Data extracted from a collection
- Opening Delimiter -

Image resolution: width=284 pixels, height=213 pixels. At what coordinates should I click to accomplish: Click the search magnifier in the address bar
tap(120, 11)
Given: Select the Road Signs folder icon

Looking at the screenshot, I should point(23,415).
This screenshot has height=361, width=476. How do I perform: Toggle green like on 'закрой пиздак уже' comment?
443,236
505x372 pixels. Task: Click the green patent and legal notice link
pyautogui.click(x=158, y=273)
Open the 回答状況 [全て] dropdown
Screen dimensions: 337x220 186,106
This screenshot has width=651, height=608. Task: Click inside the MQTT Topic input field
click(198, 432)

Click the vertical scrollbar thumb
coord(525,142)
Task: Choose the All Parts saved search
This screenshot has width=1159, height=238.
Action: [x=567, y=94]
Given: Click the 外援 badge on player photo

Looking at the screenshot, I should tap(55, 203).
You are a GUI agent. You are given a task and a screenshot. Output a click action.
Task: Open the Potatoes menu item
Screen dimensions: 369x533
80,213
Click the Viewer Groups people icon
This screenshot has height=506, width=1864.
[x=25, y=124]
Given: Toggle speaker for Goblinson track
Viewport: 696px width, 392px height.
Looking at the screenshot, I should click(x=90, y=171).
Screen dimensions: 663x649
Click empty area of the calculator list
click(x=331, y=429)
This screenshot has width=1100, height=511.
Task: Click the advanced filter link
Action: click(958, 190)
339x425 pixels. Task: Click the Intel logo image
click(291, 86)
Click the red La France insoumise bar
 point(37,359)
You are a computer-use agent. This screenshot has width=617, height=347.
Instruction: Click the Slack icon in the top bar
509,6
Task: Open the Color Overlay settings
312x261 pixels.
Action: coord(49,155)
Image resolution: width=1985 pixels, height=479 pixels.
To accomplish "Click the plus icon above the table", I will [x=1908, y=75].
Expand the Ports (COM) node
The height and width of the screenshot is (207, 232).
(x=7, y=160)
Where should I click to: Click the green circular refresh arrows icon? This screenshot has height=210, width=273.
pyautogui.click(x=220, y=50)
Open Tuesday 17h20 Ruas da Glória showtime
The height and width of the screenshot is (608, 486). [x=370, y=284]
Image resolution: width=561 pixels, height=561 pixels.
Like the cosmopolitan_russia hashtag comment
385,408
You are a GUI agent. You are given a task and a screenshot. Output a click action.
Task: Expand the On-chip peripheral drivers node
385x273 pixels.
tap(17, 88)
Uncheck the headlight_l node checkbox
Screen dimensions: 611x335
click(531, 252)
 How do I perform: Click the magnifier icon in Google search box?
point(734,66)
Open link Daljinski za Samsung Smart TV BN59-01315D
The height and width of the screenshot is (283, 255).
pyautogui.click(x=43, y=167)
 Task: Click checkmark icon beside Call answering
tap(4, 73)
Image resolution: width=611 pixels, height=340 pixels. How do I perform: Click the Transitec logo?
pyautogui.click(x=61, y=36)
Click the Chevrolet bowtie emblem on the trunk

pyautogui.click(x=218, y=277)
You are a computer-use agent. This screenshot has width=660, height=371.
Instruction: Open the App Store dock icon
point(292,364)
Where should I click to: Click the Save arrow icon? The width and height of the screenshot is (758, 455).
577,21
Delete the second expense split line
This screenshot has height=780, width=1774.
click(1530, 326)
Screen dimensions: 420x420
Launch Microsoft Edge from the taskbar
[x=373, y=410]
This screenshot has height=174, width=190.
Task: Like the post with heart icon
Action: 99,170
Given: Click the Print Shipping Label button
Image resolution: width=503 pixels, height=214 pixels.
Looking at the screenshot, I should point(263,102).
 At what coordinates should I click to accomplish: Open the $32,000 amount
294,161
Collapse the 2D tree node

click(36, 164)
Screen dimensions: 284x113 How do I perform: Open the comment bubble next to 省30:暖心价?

- Closing Delimiter -

» TASK:
Transcribe all of the data exactly, leaving no line out.

» SOLUTION BELOW:
Image resolution: width=284 pixels, height=213 pixels. At what coordinates should I click to accomplish: Click the search magnifier in the address bar
tap(120, 11)
Given: Select the Road Signs folder icon

Looking at the screenshot, I should point(23,415).
This screenshot has height=361, width=476. How do I perform: Toggle green like on 'закрой пиздак уже' comment?
443,236
505x372 pixels. Task: Click the green patent and legal notice link
pyautogui.click(x=158, y=273)
Open the 回答状況 [全て] dropdown
Screen dimensions: 337x220 186,106
This screenshot has width=651, height=608. Task: Click inside the MQTT Topic input field
click(198, 432)

Click the vertical scrollbar thumb
coord(525,142)
Task: Choose the All Parts saved search
This screenshot has width=1159, height=238.
Action: [x=567, y=94]
Given: Click the 外援 badge on player photo

Looking at the screenshot, I should tap(55, 203).
You are a GUI agent. You are given a task and a screenshot. Output a click action.
Task: Open the Potatoes menu item
Screen dimensions: 369x533
80,213
Click the Viewer Groups people icon
This screenshot has height=506, width=1864.
[x=25, y=124]
Given: Toggle speaker for Goblinson track
Viewport: 696px width, 392px height.
Looking at the screenshot, I should click(x=90, y=171).
Screen dimensions: 663x649
Click empty area of the calculator list
click(x=331, y=429)
This screenshot has width=1100, height=511.
Task: Click the advanced filter link
Action: click(958, 190)
339x425 pixels. Task: Click the Intel logo image
click(291, 86)
Click the red La France insoumise bar
 point(37,359)
You are a computer-use agent. This screenshot has width=617, height=347.
Instruction: Click the Slack icon in the top bar
509,6
Task: Open the Color Overlay settings
312x261 pixels.
Action: coord(49,155)
Image resolution: width=1985 pixels, height=479 pixels.
To accomplish "Click the plus icon above the table", I will [x=1908, y=75].
Expand the Ports (COM) node
The height and width of the screenshot is (207, 232).
(x=7, y=160)
Where should I click to: Click the green circular refresh arrows icon? This screenshot has height=210, width=273.
pyautogui.click(x=220, y=50)
Open Tuesday 17h20 Ruas da Glória showtime
The height and width of the screenshot is (608, 486). [x=370, y=284]
Image resolution: width=561 pixels, height=561 pixels.
Like the cosmopolitan_russia hashtag comment
385,408
You are a GUI agent. You are given a task and a screenshot. Output a click action.
Task: Expand the On-chip peripheral drivers node
385x273 pixels.
tap(17, 88)
Uncheck the headlight_l node checkbox
Screen dimensions: 611x335
click(531, 252)
 How do I perform: Click the magnifier icon in Google search box?
point(734,66)
Open link Daljinski za Samsung Smart TV BN59-01315D
The height and width of the screenshot is (283, 255).
pyautogui.click(x=43, y=167)
 Task: Click checkmark icon beside Call answering
tap(4, 73)
Image resolution: width=611 pixels, height=340 pixels. How do I perform: Click the Transitec logo?
pyautogui.click(x=61, y=36)
Click the Chevrolet bowtie emblem on the trunk

pyautogui.click(x=218, y=277)
You are a computer-use agent. This screenshot has width=660, height=371.
Instruction: Open the App Store dock icon
point(292,364)
Where should I click to: Click the Save arrow icon? The width and height of the screenshot is (758, 455).
577,21
Delete the second expense split line
This screenshot has height=780, width=1774.
click(1530, 326)
Screen dimensions: 420x420
Launch Microsoft Edge from the taskbar
[x=373, y=410]
This screenshot has height=174, width=190.
Task: Like the post with heart icon
Action: 99,170
Given: Click the Print Shipping Label button
Image resolution: width=503 pixels, height=214 pixels.
Looking at the screenshot, I should point(263,102).
 At what coordinates should I click to accomplish: Open the $32,000 amount
294,161
Collapse the 2D tree node

click(36, 164)
Screen dimensions: 284x113 How do I perform: Open the comment bubble next to 省30:暖心价?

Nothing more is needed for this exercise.